While on a level this is an interesting connection to an angry Father Earth, it also holds cultural connotations in the Philippines. The Philippines and Filipino people are highly religious, and in many areas of the country and even government are strictly Catholic (for example they lack any divorce laws, as the Church prohibits divorce). I had never even known that indigenous religions survived in the area until my research this semester. In comms people fear orogenes, they are outsiders who the organizations such as the Fulcrum look to re-educate and control, “They both know the rules: Fulcrum orogenes… must always be polite and show confidence. Fulcrum orogenes must never show anger because it makes the stills nervous,” (The Fifth Season, 63). Once again, there are some eerie similarities to the story of the Aeta people. The Filipino government attempted to “civilize” the Aeta. This attempt to civilize them is really a statement to convert them to more regular Filipino cultural and religious beliefs. In further research, I have learned that much of these efforts were religious in nature. Following the disaster and partial displacement of the Aeta, there was more success in converting many of the Aeta people to the more common Catholic faith, something more comfortable for the general population.

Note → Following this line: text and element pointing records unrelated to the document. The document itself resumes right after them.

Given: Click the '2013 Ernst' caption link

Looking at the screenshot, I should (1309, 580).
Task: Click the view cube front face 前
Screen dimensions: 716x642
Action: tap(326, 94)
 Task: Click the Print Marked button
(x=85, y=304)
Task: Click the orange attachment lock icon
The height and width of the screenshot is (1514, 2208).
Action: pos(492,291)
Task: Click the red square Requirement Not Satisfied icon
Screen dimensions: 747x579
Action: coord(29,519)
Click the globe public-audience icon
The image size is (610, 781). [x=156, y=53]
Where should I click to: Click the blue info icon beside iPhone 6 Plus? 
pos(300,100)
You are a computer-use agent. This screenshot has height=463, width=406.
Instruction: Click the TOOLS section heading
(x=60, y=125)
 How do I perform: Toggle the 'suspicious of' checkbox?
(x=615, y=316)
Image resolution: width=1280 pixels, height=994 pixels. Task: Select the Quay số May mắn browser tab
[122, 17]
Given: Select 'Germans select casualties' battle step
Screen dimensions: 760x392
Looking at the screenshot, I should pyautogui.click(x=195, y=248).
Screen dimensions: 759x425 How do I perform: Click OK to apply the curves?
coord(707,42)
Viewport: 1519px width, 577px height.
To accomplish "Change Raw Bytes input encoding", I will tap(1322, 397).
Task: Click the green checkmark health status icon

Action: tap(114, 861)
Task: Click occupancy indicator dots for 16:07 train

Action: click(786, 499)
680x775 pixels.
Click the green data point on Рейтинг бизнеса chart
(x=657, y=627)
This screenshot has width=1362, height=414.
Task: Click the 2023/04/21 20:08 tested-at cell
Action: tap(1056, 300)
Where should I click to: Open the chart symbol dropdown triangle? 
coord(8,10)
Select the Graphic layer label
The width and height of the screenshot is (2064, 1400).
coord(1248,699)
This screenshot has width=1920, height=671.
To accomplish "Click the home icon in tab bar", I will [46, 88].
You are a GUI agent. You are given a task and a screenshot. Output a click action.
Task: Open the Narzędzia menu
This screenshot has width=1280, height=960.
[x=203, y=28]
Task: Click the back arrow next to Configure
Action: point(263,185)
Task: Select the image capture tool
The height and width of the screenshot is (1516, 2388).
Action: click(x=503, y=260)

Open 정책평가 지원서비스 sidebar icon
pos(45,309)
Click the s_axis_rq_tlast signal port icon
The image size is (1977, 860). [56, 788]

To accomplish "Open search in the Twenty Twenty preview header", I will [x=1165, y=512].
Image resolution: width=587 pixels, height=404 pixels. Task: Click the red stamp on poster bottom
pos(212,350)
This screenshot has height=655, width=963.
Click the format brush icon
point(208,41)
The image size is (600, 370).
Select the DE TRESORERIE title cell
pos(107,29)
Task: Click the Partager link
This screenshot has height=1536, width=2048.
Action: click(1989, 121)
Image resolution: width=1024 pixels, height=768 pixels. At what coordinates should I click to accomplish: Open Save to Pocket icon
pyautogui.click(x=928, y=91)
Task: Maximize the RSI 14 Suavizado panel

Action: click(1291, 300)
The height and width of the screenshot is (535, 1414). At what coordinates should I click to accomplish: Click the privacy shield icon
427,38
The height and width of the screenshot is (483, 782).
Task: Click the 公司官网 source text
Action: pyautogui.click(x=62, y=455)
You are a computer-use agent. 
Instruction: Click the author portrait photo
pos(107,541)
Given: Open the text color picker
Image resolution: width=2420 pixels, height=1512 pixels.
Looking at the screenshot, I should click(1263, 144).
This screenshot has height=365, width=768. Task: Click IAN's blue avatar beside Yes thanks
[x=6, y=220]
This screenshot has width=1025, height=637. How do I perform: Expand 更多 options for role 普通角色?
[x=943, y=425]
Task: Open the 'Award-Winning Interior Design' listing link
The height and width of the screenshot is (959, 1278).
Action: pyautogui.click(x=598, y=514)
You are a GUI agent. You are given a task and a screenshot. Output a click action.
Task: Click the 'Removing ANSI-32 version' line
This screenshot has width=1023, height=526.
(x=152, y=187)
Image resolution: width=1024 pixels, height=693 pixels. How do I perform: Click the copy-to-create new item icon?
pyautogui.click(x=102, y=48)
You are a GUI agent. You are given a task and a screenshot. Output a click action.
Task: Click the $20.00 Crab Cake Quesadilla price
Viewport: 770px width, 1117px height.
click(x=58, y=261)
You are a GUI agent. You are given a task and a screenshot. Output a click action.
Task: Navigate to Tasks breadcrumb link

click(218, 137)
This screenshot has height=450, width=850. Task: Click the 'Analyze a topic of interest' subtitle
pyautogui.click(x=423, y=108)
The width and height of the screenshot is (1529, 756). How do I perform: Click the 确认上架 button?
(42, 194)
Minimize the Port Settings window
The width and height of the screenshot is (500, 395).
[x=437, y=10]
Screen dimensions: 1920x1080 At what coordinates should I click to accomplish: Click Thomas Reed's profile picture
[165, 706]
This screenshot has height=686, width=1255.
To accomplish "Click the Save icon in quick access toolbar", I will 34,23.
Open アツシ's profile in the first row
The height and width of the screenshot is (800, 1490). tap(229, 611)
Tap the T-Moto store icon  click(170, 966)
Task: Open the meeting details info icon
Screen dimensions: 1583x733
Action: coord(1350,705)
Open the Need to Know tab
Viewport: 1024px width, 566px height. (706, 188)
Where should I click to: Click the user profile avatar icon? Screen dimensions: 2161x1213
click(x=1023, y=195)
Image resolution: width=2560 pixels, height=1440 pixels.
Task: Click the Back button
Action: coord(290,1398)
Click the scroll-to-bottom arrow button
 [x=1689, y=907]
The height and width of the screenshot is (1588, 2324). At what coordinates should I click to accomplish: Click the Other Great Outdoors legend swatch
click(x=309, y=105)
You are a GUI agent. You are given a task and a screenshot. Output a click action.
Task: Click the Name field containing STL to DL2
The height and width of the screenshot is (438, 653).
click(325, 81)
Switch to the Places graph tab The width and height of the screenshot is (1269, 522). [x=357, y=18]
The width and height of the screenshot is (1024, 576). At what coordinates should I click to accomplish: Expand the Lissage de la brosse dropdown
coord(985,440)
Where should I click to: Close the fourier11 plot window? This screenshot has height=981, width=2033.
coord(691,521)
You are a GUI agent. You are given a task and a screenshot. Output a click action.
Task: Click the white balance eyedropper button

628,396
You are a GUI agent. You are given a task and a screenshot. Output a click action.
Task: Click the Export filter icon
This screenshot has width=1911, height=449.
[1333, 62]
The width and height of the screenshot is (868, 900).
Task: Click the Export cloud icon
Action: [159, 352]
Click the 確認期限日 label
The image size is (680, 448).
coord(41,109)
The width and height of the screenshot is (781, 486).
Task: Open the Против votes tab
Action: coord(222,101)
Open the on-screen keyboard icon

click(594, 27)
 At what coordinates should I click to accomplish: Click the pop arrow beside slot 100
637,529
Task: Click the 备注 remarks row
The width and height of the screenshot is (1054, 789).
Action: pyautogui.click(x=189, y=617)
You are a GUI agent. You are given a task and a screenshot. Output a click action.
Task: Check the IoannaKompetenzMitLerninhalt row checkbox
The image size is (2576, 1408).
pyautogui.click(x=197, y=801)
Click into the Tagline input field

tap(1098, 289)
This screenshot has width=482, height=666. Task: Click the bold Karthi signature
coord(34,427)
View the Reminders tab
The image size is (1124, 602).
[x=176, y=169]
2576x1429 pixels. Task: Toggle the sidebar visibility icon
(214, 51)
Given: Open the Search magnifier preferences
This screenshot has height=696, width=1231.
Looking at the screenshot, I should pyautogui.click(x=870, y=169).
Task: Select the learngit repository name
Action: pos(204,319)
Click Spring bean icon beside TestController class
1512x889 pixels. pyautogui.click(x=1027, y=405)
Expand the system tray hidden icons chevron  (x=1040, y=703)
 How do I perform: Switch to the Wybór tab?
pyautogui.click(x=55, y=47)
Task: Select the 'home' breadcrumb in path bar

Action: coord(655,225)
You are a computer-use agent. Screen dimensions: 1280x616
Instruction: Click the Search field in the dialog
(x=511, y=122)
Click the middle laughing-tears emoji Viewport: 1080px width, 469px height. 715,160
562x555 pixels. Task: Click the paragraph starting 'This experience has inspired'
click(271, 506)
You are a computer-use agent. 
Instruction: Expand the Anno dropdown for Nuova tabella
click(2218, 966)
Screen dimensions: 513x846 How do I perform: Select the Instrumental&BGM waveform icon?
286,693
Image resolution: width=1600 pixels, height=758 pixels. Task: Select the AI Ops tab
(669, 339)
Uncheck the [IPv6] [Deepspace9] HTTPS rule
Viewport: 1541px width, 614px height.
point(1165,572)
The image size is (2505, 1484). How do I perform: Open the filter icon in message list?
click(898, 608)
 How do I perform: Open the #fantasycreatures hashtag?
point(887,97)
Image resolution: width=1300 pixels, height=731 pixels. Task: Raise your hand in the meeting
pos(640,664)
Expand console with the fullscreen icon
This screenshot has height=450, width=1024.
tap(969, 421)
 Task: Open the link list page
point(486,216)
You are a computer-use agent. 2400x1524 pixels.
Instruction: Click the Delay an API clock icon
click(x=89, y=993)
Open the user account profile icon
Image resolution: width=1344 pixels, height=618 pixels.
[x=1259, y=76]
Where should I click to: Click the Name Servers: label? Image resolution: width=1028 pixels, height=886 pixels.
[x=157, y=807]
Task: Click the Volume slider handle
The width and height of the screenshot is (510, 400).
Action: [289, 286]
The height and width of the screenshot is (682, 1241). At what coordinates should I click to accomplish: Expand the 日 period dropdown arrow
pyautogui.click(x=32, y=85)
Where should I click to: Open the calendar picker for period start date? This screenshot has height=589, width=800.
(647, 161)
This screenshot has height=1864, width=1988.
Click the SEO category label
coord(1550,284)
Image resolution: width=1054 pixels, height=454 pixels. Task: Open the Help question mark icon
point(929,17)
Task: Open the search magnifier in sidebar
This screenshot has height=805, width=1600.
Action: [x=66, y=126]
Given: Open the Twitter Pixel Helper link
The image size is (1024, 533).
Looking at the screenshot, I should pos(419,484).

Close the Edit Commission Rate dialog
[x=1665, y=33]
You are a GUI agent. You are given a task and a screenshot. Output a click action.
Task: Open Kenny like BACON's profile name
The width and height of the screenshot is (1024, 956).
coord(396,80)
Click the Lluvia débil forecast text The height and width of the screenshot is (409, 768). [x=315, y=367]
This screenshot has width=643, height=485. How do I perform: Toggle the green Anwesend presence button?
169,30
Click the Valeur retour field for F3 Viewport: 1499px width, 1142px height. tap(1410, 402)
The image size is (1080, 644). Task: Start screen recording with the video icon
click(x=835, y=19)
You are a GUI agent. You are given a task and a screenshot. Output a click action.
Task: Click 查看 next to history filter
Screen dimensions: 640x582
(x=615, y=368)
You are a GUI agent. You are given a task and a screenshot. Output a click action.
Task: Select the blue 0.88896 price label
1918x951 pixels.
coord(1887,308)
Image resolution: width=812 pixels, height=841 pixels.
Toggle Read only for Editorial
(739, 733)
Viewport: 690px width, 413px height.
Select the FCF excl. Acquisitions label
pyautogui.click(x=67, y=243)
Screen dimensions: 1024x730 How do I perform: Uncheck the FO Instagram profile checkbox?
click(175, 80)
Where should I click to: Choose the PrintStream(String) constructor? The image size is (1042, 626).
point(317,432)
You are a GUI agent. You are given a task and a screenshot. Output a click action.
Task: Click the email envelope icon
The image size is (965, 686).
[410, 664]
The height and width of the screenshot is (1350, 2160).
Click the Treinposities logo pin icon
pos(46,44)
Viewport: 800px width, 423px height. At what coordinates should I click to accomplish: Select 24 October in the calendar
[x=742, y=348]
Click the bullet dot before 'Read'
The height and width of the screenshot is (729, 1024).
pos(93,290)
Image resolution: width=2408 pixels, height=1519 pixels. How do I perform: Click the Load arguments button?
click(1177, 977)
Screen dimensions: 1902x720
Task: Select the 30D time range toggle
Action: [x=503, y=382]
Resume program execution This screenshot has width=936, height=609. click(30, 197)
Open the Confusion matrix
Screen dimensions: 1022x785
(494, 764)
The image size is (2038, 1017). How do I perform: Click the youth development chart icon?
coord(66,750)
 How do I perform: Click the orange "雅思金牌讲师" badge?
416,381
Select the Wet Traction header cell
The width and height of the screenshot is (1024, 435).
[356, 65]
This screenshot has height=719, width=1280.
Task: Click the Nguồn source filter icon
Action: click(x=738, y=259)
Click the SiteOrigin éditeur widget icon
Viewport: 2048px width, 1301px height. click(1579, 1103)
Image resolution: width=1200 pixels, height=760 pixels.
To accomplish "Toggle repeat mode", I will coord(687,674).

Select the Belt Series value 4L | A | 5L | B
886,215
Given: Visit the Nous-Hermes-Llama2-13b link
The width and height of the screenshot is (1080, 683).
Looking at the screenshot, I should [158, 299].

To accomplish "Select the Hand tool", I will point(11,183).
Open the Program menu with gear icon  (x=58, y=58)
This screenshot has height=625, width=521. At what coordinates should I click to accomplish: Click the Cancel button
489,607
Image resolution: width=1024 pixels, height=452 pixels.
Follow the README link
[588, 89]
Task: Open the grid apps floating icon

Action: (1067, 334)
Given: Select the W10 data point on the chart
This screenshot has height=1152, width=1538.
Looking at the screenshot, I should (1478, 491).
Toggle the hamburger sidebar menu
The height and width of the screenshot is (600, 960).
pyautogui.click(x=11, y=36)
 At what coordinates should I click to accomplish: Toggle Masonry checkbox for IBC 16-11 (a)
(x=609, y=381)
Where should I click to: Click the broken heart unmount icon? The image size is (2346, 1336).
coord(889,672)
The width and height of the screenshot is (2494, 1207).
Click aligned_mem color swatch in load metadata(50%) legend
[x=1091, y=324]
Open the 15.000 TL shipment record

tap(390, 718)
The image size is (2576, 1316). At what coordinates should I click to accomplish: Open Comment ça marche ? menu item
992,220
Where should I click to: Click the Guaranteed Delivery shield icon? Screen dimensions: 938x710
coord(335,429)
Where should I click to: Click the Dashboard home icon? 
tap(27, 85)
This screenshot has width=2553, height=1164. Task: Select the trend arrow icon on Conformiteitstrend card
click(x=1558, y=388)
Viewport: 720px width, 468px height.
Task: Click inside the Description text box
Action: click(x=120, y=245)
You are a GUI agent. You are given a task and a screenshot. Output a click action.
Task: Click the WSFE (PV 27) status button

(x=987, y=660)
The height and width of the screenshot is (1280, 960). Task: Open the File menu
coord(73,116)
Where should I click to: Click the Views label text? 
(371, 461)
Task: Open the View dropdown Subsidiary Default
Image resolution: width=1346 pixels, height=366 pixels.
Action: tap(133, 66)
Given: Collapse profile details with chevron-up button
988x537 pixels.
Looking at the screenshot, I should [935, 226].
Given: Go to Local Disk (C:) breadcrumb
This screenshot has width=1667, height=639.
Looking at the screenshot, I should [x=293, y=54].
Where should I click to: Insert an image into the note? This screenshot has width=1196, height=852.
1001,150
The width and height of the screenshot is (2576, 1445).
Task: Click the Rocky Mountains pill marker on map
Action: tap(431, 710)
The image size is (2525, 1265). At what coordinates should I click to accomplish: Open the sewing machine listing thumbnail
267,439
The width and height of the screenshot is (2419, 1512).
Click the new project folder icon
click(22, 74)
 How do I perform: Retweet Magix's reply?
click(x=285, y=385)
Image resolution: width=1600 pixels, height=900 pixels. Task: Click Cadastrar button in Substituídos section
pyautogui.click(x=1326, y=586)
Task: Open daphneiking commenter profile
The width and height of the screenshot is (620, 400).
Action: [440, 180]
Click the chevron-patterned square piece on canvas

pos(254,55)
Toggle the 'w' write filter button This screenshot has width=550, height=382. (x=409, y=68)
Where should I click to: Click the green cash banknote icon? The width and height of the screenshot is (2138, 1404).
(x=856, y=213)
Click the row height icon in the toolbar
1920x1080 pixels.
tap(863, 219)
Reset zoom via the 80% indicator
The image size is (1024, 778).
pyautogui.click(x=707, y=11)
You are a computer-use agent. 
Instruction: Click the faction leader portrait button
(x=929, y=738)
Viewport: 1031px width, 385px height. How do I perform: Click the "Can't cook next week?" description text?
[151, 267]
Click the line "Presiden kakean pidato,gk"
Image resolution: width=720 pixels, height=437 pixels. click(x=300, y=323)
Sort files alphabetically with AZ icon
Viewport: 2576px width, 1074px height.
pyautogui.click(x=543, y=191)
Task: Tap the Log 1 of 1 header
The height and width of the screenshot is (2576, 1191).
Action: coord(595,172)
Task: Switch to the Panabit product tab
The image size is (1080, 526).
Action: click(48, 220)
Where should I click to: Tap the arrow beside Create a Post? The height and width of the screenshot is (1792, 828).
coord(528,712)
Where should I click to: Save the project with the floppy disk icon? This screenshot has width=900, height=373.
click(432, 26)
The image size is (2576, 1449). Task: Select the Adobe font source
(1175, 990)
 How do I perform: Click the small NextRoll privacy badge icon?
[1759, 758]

Many refer to Pinatubo as a cultural disaster, for what its impact on the Aeta. When looking through the lens of Jemisin’s work, this concept itself makes me consider many parts of both The Broken Earth, and real-world disaster. A cultural disaster doesn’t just physically destroy a people, but it dissolves the culture of the survivors. Even massive institutions such as the Fulcrum can be destroyed by a Season, and those core beliefs disappear overnight. Perhaps the ending of the entire series signifies a cultural disaster, “‘with the end of the Season and the death of all Guardians, it will now be possible for orogenes to conquer or eliminate stills, if they so choose. Previously, neither group could have survived without each other’s aid.” (The Stone Sky, 395). The cultural landscape has changed dramatically, and a new world has succeeded. Even the cultures of past civilizations are wiped out by Seasons, and at the point of time of The Fifth Season, many of these smaller cultures have been absorbed by the Sanzed Empire.
Returning to my own personal connections, I do suppose that much of Jemisin’s work has allowed me to look back upon the stories I had heard years ago, and pick them apart under a different perspective. We learn things about life before us, and more often than not we take that information at face value., “you can’t change stonelore,” (The Fifth Season, 124). Often times this information is skewed by the source you learn it from, even if there are no ill intentions. It is important to look back on what you consider truths, and question them.